- _DIRECTIONS_: You are asked to filter the data below and copy every line holding "Hunting".

=== DATA SUPPLIED ===

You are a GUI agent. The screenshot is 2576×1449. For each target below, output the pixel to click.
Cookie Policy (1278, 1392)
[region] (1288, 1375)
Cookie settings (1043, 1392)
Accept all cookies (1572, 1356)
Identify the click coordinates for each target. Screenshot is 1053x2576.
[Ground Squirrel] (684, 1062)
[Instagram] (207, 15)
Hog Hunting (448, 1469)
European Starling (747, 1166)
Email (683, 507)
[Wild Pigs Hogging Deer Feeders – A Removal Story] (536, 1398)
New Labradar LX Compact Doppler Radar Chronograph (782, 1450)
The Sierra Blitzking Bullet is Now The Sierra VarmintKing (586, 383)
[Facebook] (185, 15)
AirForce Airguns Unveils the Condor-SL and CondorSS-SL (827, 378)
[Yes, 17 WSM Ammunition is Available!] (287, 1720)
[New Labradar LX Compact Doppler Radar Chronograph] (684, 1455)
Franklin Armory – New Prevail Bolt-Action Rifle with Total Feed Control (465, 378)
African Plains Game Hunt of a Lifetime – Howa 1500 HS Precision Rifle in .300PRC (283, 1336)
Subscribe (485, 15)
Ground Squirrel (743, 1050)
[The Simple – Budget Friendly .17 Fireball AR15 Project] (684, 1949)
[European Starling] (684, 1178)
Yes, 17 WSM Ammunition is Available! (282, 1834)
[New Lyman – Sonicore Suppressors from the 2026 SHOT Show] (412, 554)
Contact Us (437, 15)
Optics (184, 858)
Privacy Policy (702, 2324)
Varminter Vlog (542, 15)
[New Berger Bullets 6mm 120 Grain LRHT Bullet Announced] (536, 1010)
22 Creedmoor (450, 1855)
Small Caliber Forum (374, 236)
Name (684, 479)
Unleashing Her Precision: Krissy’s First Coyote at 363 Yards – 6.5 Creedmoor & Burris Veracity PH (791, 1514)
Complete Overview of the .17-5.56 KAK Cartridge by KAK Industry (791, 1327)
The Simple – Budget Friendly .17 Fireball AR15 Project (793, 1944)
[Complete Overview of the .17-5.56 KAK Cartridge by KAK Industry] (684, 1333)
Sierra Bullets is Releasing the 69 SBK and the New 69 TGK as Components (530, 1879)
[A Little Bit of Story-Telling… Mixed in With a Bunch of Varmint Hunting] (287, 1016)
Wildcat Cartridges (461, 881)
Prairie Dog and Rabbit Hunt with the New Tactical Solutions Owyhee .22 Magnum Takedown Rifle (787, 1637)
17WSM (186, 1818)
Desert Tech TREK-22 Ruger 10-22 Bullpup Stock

===

- _REPLY_:
Hog Hunting (448, 1469)
[A Little Bit of Story-Telling… Mixed in With a Bunch of Varmint Hunting] (287, 1016)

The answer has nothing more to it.